## MNIST Data

Full classification of MNIST data.

The original MNIST dataset is used.

In the following, we use the following notation (see also the notations sheet):

m: Number of samples <br>
n: Number of features

### Data Preparation

#### Load Data 

In [None]:
import numpy as np
import matplotlib.pyplot as plt
%matplotlib inline

from sklearn.datasets import fetch_mldata
mnist = fetch_mldata('MNIST original')
x, y = mnist['data'], np.array(mnist['target'], dtype='int')

print("Image Data Shape" , x.shape)
print("Label Data Shape", y.shape)

image = x[17,:]
plt.imshow(np.reshape(image, (28,28)), cmap=plt.cm.gray)
print(np.reshape(image, (28,28)))
print(y[17])

#### Split Data and bring it in the correct shape

Split the data into training set and test set.
We use the scikit-learn function 'train_test_split' and use 10'000 test samples (~14%).

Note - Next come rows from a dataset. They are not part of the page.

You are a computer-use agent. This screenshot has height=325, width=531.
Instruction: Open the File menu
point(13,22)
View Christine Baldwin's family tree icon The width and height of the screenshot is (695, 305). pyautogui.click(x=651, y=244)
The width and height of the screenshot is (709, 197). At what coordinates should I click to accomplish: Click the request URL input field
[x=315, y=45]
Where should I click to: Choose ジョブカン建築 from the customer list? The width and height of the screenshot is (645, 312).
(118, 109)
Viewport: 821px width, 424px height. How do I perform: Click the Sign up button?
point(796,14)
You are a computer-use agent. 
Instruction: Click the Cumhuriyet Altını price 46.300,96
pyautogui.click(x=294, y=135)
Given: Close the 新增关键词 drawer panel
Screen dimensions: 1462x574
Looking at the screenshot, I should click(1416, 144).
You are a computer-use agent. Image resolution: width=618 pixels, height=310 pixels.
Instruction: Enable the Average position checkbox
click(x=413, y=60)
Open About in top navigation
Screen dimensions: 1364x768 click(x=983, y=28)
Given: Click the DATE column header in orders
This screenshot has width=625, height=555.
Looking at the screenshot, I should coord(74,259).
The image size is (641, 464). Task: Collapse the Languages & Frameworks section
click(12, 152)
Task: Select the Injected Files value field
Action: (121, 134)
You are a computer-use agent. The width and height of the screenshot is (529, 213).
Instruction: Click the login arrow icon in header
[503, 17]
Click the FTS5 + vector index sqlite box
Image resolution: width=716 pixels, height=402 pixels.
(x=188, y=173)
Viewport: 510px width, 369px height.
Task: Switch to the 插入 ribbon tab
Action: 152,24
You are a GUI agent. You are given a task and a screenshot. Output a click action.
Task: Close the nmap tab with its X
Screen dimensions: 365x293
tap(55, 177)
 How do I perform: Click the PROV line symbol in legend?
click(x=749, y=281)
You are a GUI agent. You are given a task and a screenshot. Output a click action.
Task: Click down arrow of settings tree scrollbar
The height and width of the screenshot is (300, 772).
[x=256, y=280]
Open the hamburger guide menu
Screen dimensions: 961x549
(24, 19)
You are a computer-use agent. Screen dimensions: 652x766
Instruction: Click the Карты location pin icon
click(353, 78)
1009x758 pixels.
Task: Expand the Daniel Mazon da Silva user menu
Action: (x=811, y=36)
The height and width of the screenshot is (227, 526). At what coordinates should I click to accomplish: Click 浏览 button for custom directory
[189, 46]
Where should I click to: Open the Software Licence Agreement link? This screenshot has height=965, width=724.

Furthermore, we bring the input data (x) into the shape (n,m) where n is the number of input features and m the number of samples.  

In [None]:
from sklearn.model_selection import train_test_split

# split
x_train0, x_test0, y_train, y_test = train_test_split(x, y, test_size=10000, random_state=0)

# reshape: 
# for x a simple transpose is sufficient 
# (m,n) -> (n,m) where m is the number of samples and n the number of input features (pixels)
# for y reshape the simple array to become a (1,m) array
x_train1 = x_train0.T
x_test1 = x_test0.T
m_train = x_train0.shape[0]
m_test = x_test0.shape[0]
y_train=y_train.reshape(1,m_train)
y_test=y_test.reshape(1,m_test)

print("Shape training set: ", x_train1.shape, y_train.shape)
print("Shape test set:     ", x_test1.shape, y_test.shape)

#### Data Normalisation

Rescale the data - apply min/max rescaling (- we get back to centering later).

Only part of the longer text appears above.